Дальше – еловая поросль. Ряды новогодних елок. Все в белой сверкающей мишуре. Вглядевшись, понимаешь, что это просто роса на паутинках. Миллионы ловчих сетей, отяжелевших от капель, натянуты в воздухе между иголками. Через полчаса роса испарится и сети снова станут невидимы. Начнется большой лов летучей добычи. А мы снова вернемся к иллюзии, будто этот мир устроен для нас. (Не для пауков же!)
За ельником – широкий просвет. Высохшее болото. Мох расшит клюквенным бисером. Янтарем морошки. Сады перезревшей, осыпающейся гоноболи. Запах дурмана. Белые косметические пуховки раскачиваются на высоких стеблях.
И снова дорога поднимается к соснам. «Пронизан солнцем лес насквозь, лучи стоят столбами пыли», – как сказал их поэт, прославившийся на Западе знаменитым киносценарием про доброго доктора.

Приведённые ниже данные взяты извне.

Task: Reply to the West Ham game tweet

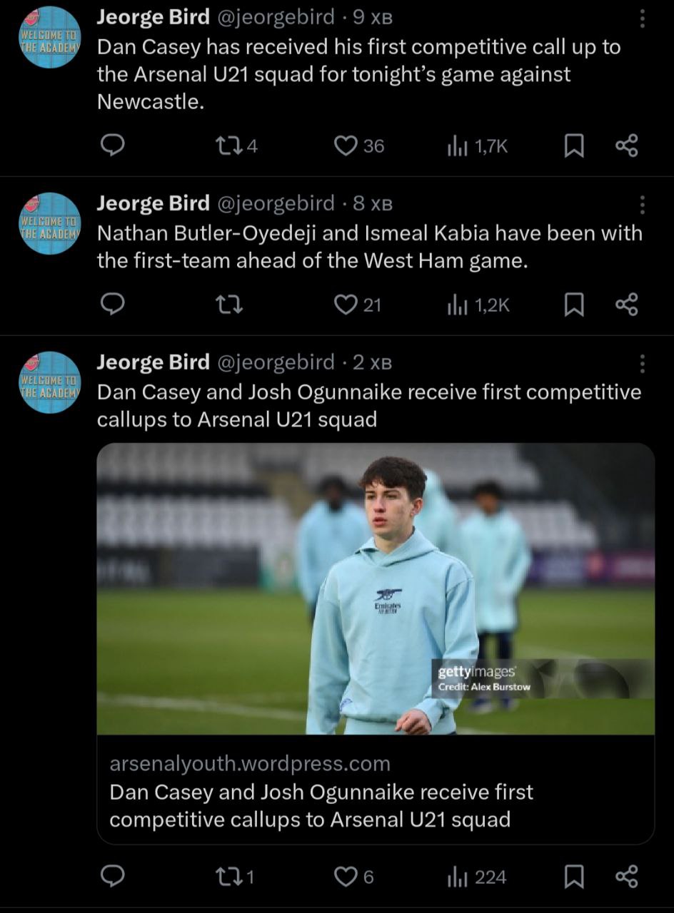Action: (112, 305)
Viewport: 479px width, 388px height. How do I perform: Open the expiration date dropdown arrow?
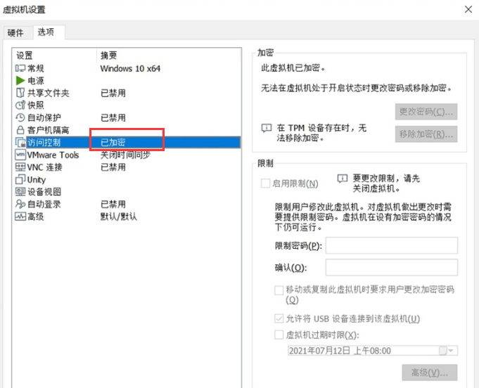coord(452,351)
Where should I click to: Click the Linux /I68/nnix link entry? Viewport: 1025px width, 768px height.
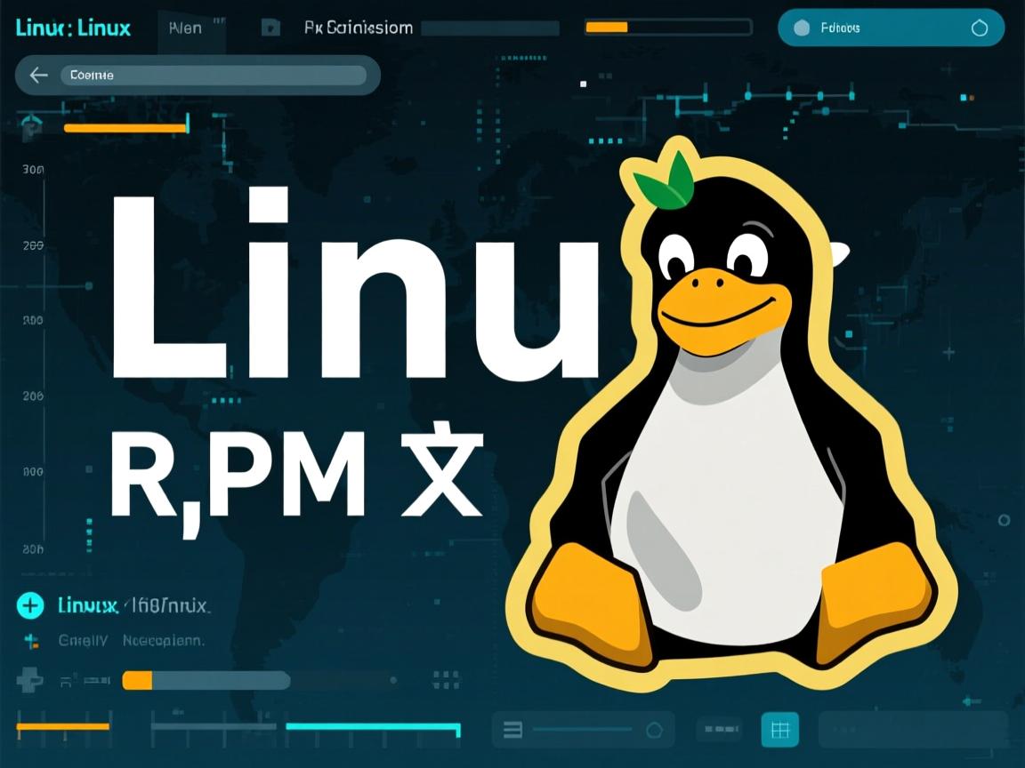(133, 605)
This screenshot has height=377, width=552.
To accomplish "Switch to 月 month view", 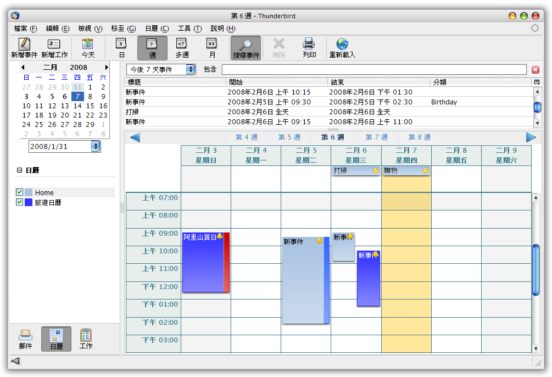I will click(212, 45).
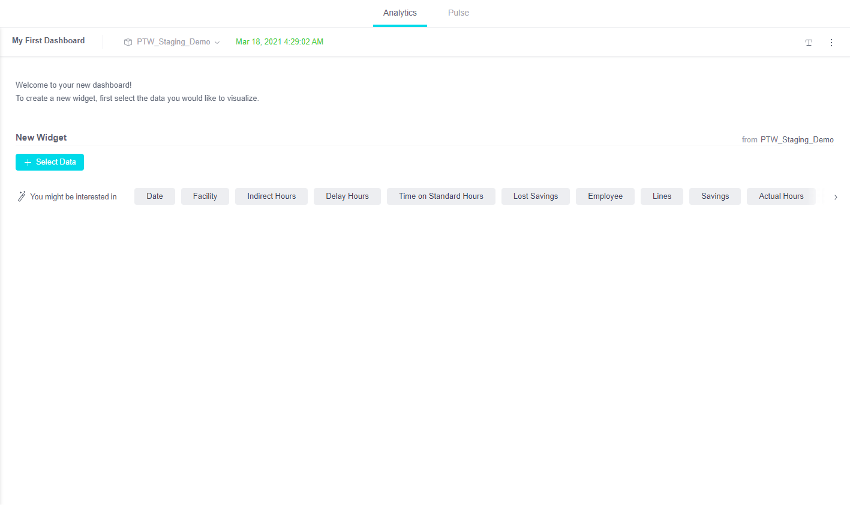Click the text widget T icon
This screenshot has height=522, width=850.
(809, 43)
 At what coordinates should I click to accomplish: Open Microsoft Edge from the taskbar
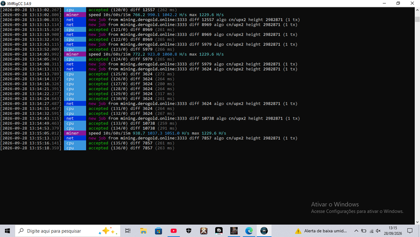[x=249, y=231]
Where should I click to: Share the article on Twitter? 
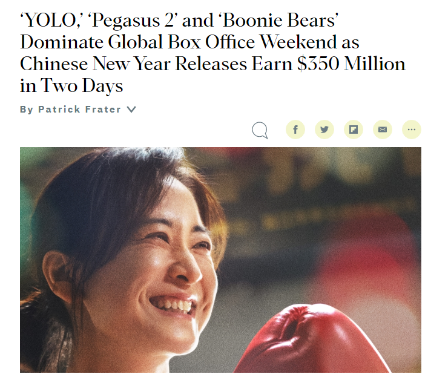click(x=324, y=129)
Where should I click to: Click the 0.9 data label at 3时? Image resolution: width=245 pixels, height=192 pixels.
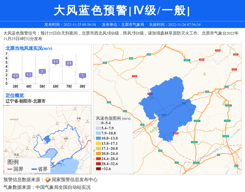click(x=16, y=76)
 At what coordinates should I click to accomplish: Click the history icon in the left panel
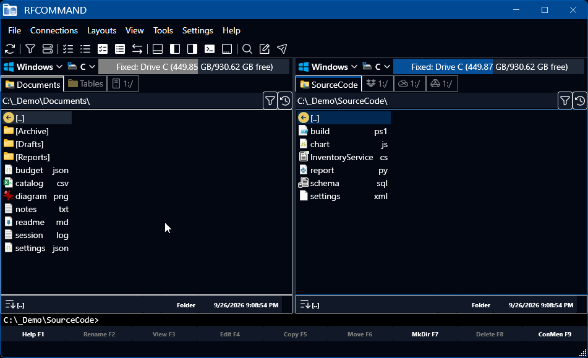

Я пытаюсь понять, откуда у меня это чувство пронзительной новизны. Как будто я никогда в своей жизни не видел таких деревьев. Может быть, это оттого, что лес так расчищен, что нет засохших, гниющих, упавших древесных трупов? Что под ногой трава и мох, а не сучья и камни? Что стволы не обвиты колючими, неприкасаемыми плетьми, как у нас в Пенсильвании или Массачусетсе?
Но нет – бывал я и в прекрасно ухоженных парках и заповедниках. Что-то не то, что-то не то…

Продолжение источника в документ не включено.